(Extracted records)

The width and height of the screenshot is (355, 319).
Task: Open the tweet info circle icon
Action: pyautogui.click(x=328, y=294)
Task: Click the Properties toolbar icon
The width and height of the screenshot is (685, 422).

...

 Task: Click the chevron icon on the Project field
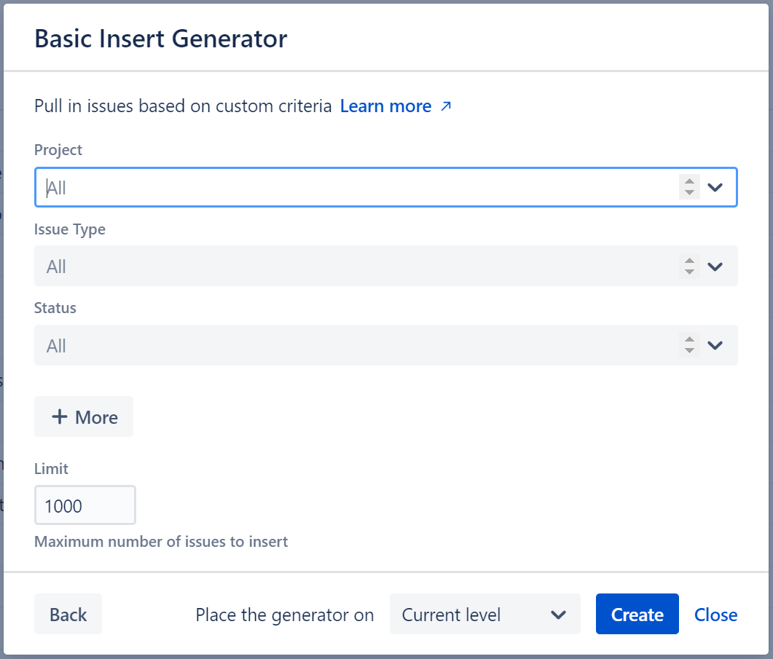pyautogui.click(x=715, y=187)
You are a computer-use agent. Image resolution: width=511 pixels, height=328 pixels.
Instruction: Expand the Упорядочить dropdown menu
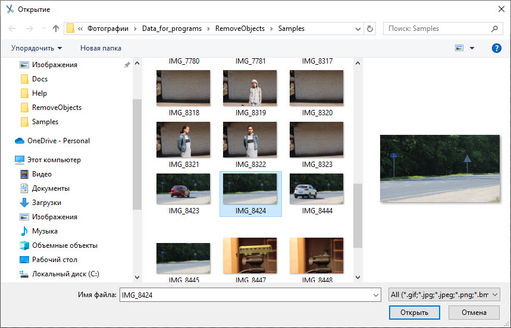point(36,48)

Exercise brief: The range runs from the line above containing "Task: Click the Properties toolbar icon" to the line containing "The width and height of the screenshot is (685, 422).", inclusive. Restate those lines word for word and no others.

Task output:
Task: Click the Properties toolbar icon
The width and height of the screenshot is (685, 422).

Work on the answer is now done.